Selected excerpt:
========================================

Given a choice, do you like to be more of an introvert or extrovert?
I actually quite envy being an extrovert. They seem so fearless. I can easily spot a couple of colleagues who are of this type personalities and observing the way they talk and behave at meeting, I wish I could have some of their qualities. They are also often so fast, sharp and alert to react, and never fail to impress and with an air of effortlessness. While these are all true, but who knows yourselves better than you do. Over the years, as you learnt more about your weakness, strength. What you see and envied in others that are so-called extrovert qualities no longer becomes important. You accepted the ways you are and you are okay with it because you can equally achieve what the extrovert can achieve, with only just a little different in the impact and it does not matter because it is all about YOU. Therefore, I would be happy to be either, introvert or extrovert as both have their strengths. It is how to exploit them to bring out the BEST to serve your purpose in life.
0

My Introvert Experience (1)

Thursday, June 14, 2012

".. these are just observed human behaviors, which can always be reclassified in different ways."

There is something that occupied my mind in the past few days and I found hard to make logical sense of it. It was an article about introverts that I read. I just could not make up if I were more introvert or extrovert. I seem to exhibit both signs at different occasions. I could, however, associate with quite a number of points raised by Ms Marti Laney on her blog on coping with being introverts. For example, I don't talk a lot during meeting at work, yet, I could not engage long term letter writing to large extent to keep a friendship (that explain why I could not make friend easily on facebook if I had not known them in person before) I need occasional meet ups to feel real, and this is quite an extrovert trait.

========================================

Supplied data:
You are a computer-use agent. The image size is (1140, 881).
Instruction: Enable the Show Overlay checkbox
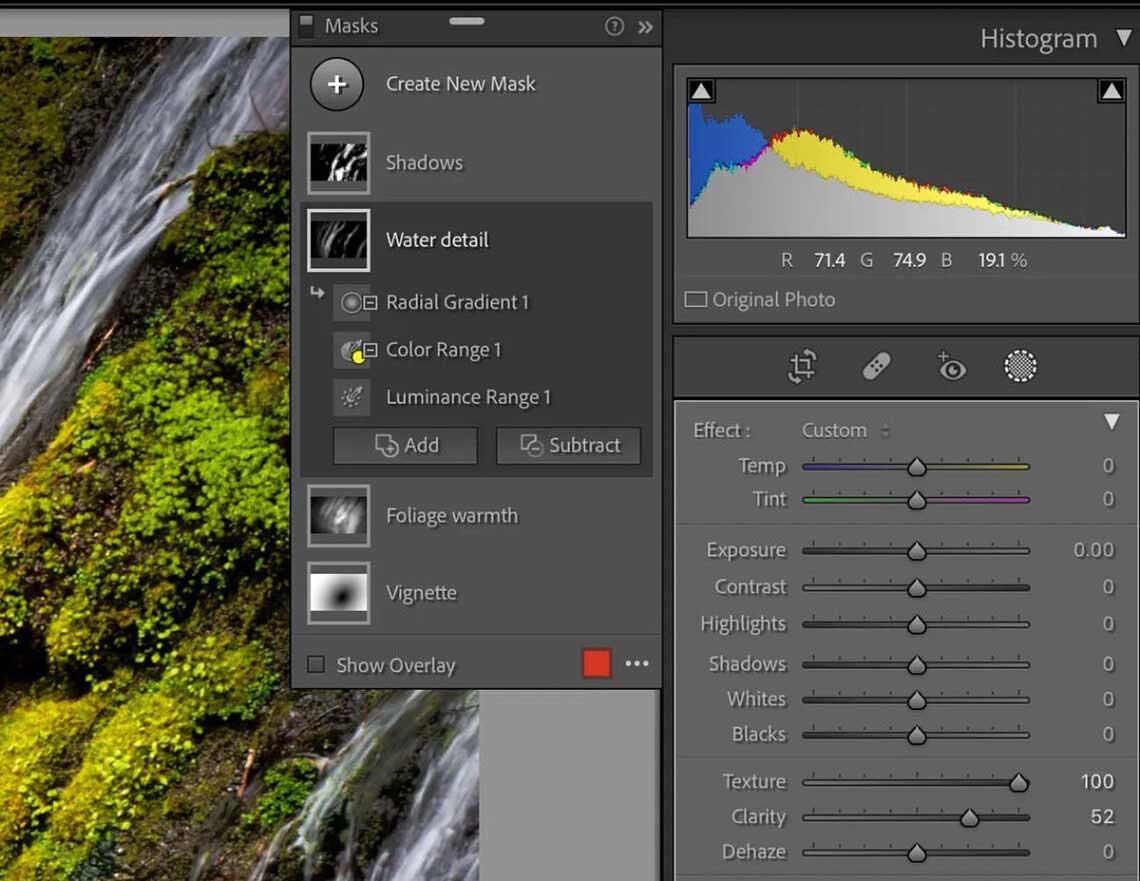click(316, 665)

========================================

Required tasks:
(1) According to the excerpt on introverts and extroverts, on what date was "My Introvert Experience (1)" posted?
(2) Set down the passage of the excerpt on introverts and extroverts from "My Introvert Experience" to "an extrovert trait.", word for word.
(3) In the excerpt on introverts and extroverts, list each adjective used to describe extroverts in the two sentences beginning "They seem" and "They are also".

Responses by task:
(1) Thursday, June 14, 2012.

(2)
My Introvert Experience (1)

Thursday, June 14, 2012

".. these are just observed human behaviors, which can always be reclassified in different ways."

There is something that occupied my mind in the past few days and I found hard to make logical sense of it. It was an article about introverts that I read. I just could not make up if I were more introvert or extrovert. I seem to exhibit both signs at different occasions. I could, however, associate with quite a number of points raised by Ms Marti Laney on her blog on coping with being introverts. For example, I don't talk a lot during meeting at work, yet, I could not engage long term letter writing to large extent to keep a friendship (that explain why I could not make friend easily on facebook if I had not known them in person before) I need occasional meet ups to feel real, and this is quite an extrovert trait.

(3) fearless, fast, sharp, alert